SOURCE RECORDS →
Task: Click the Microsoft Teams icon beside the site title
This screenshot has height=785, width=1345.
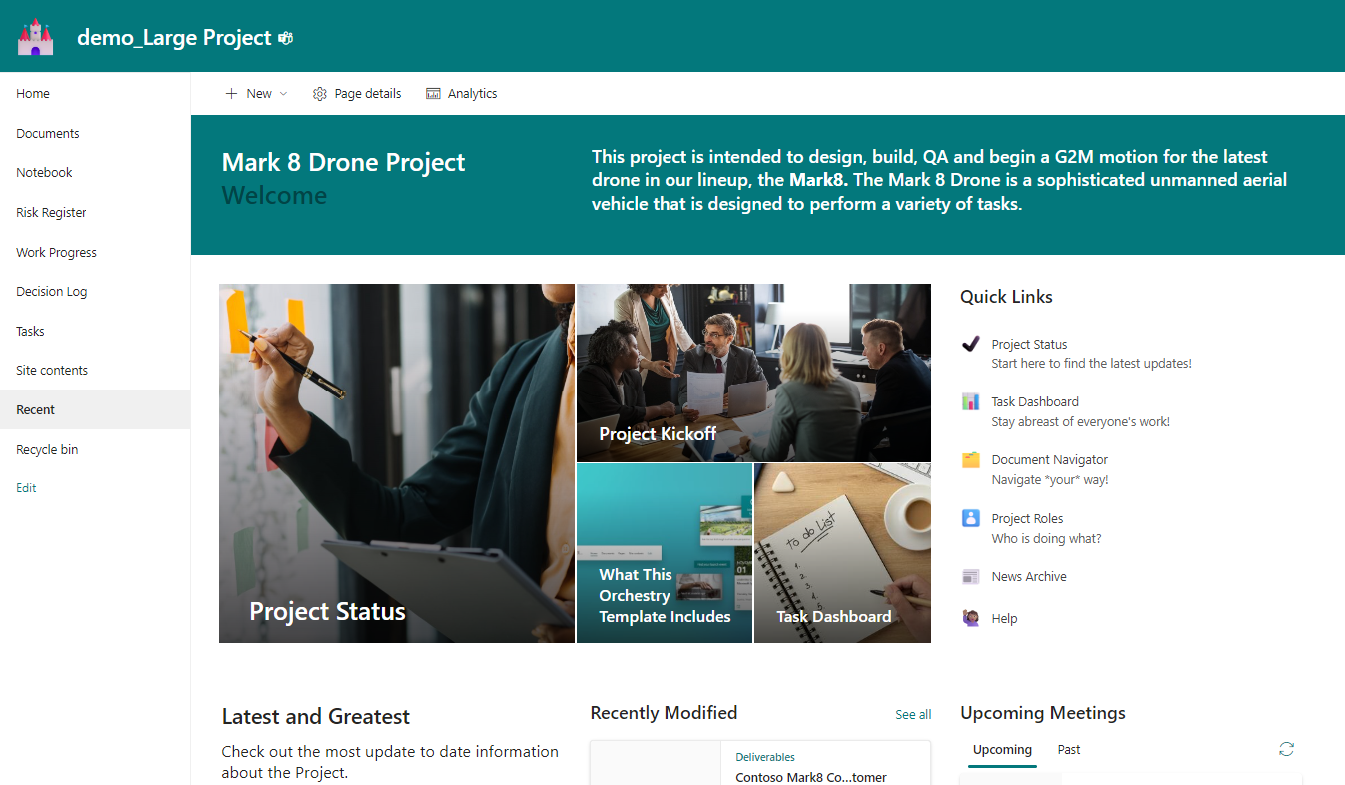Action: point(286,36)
* * *
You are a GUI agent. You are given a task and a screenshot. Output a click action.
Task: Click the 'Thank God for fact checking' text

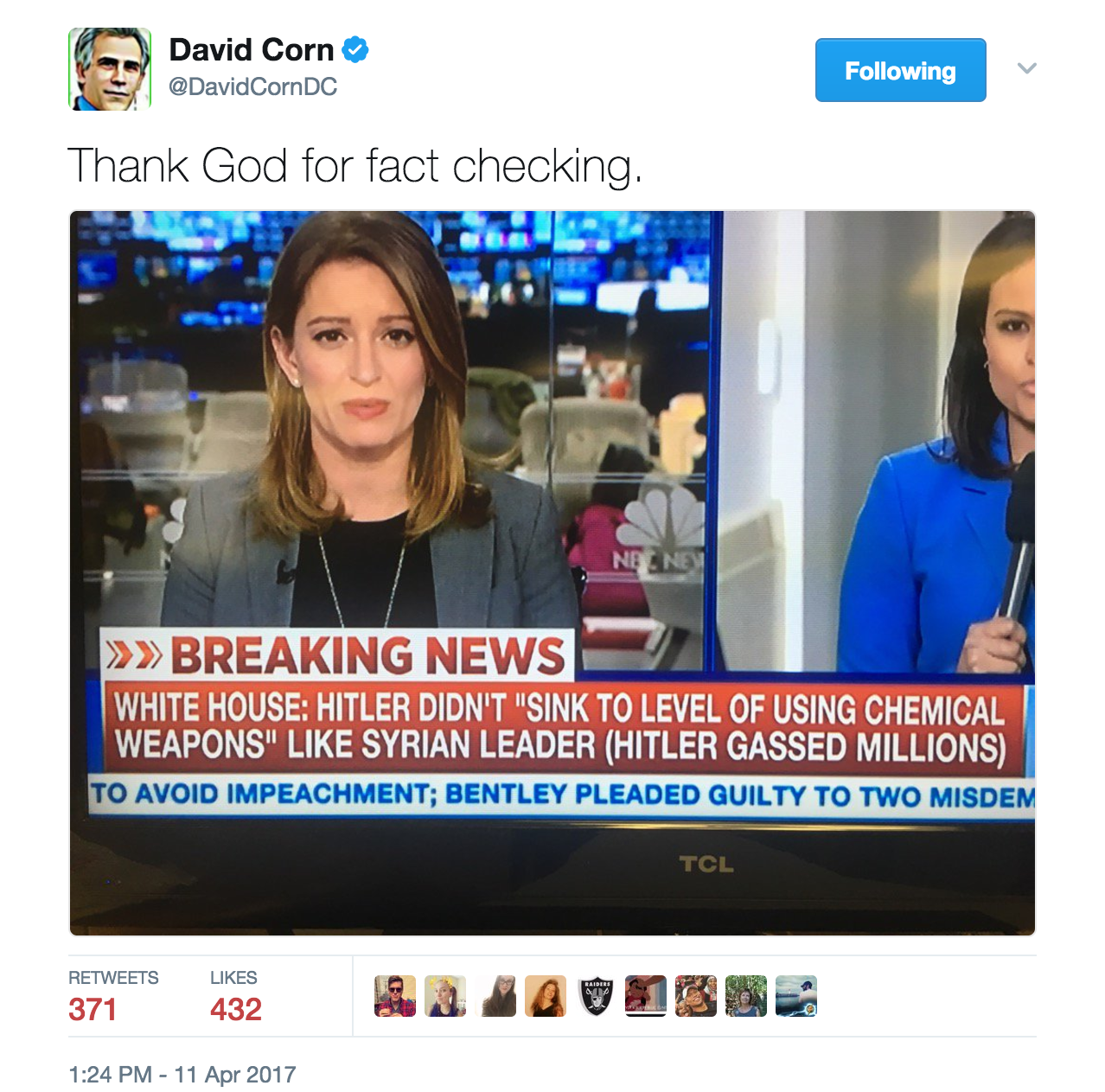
--
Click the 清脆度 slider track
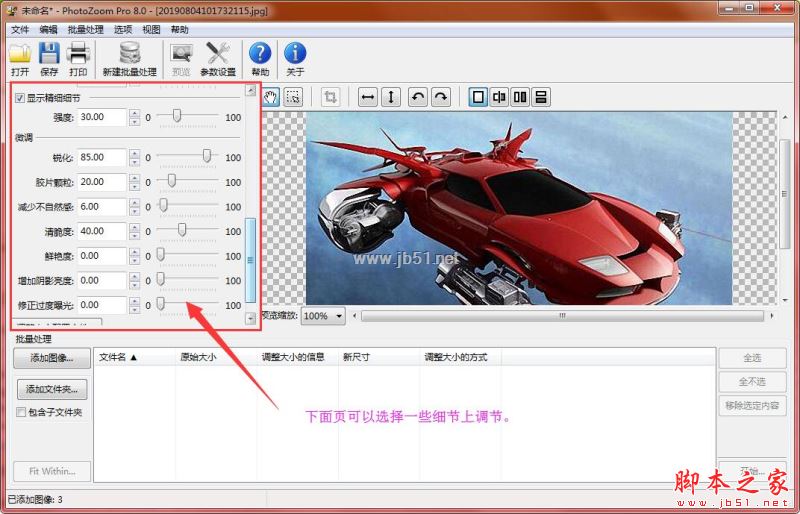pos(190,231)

WHAT TO PRODUCE → Write out exactly the lines above between the line with "You are a GUI" and the line with "Task: Click the 'Thank", inclusive, and nothing beyond them.

ANSWER SECTION →
You are a GUI agent. You are given a task and a screenshot. Output a click action.
Task: Click the 'Thank God for fact checking' text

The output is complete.